PETA's basic message is that eating meat fosters animal cruelty and puts people at risk to food-borne diseases. The group also charges that the Department of Agriculture isn't doing enough to enforce beef-industry regulations.
A group on the opposite end of the spectrum, the Center for Consumer Freedom, also weighed in on the mad cow issue, calling groups like PETA "scaremongers." For now, a new CCF ad campaign is limited to print and online, according to spokesman Mike Bruita. Asked about a possible TV campaign, he said, "We've talked about it and haven't ruled it out."
Last year, the group aired a national cable-TV campaign addressing what it said were the excesses of some lawyers in bringing lawsuits on behalf of obese clients against certain food-products companies.
Last week, most of the fast-food giants contacted by BROADCASTING & CABLE said their marketing strategies for TV remain unchanged, with spending and advertising continuing as planned before the mad cow announcement in December. Burger King, though, confirmed that it altered one new TV ad for its Whopper burger after the mad cow story broke. Inserted in the new ad was a reference to the fact that the company also offers a chicken Whopper.

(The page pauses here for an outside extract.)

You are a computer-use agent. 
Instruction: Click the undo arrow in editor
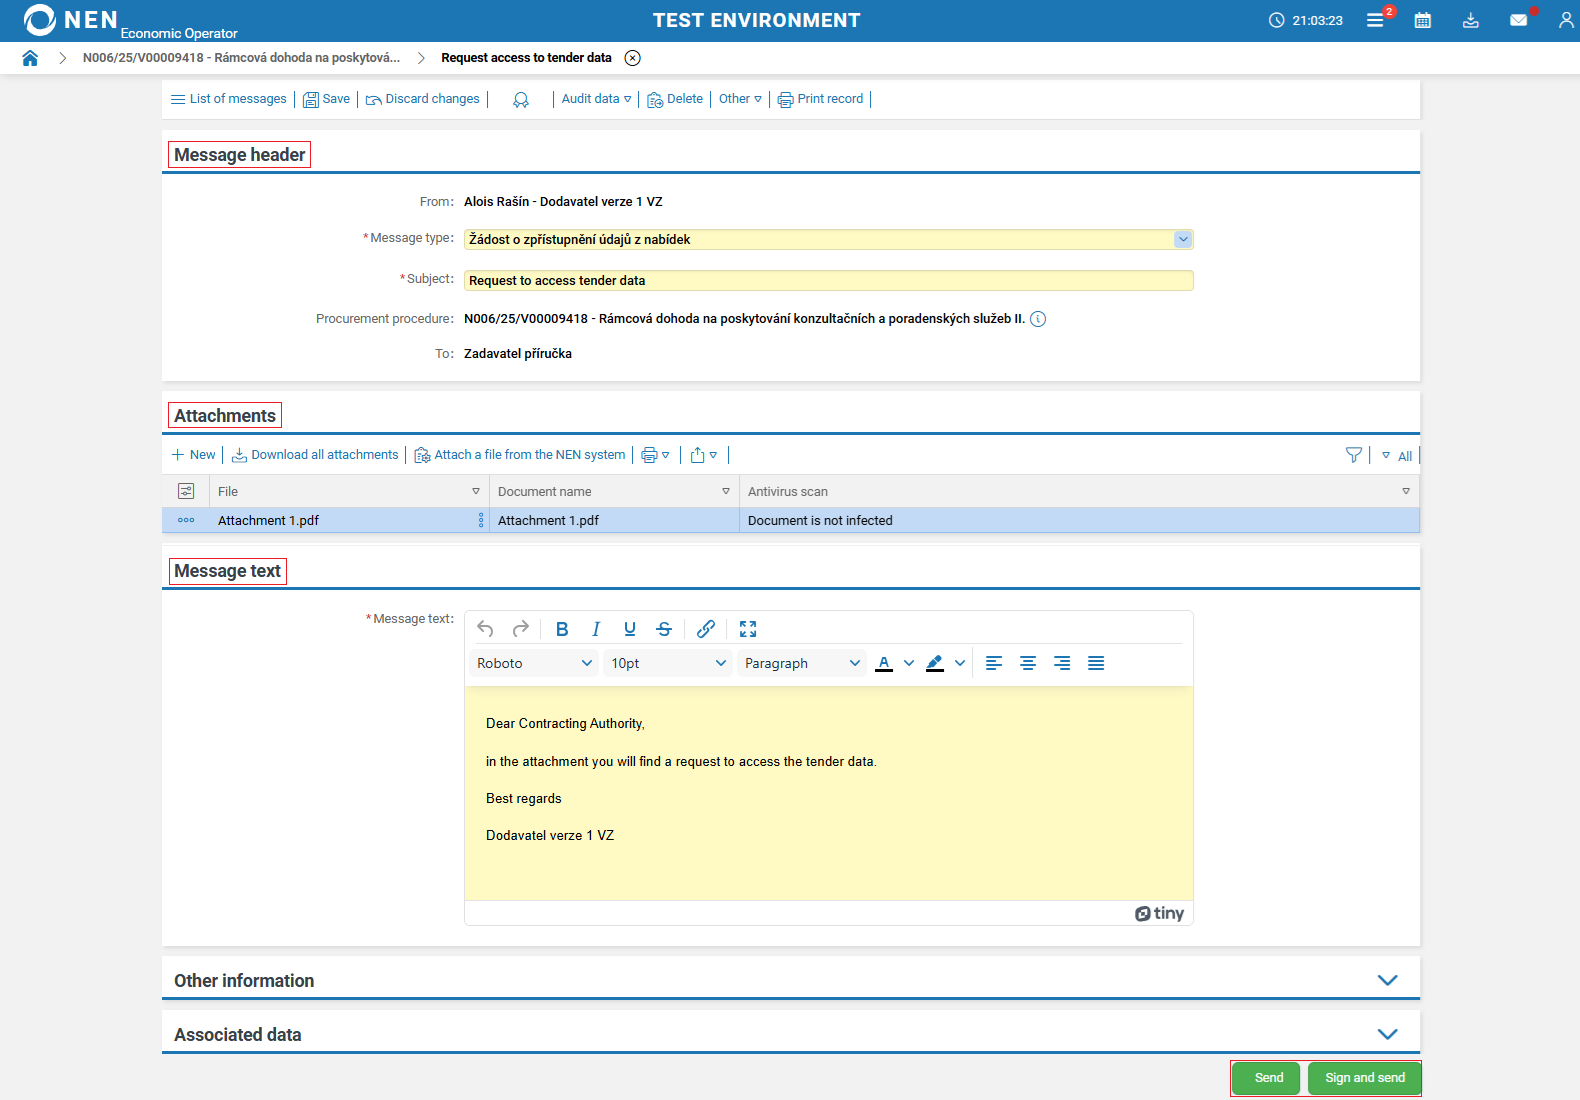click(x=486, y=629)
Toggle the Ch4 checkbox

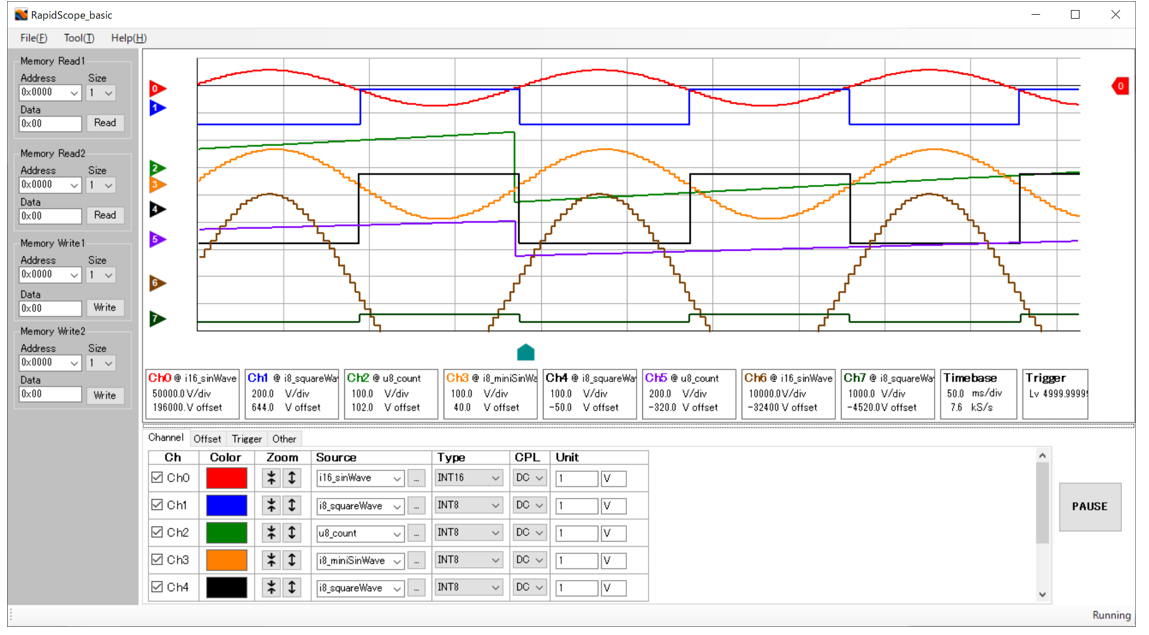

At McDonald's, said a company spokeswoman, it's "business as usual. Our TV spending and campaigns continue as planned." A Wendy's spokesman had a similar comment. Both indicated that there are no plans to alter their current TV campaigns to address the mad cow issue.
And why should they? Sales for both companies haven't fallen off, the spokespeople said.
In the fall, McDonald's kicked off a big campaign with the tagline "I'm Lovin' It," featuring pop star Justin Timberlake. The campaign will continue as planned, with numerous new spots introduced through the coming year. As part of that campaign, McDonald's launched an all-white-meat Chicken McNugget, which will continue to be advertised but with no more or less weight than previously planned, the company said.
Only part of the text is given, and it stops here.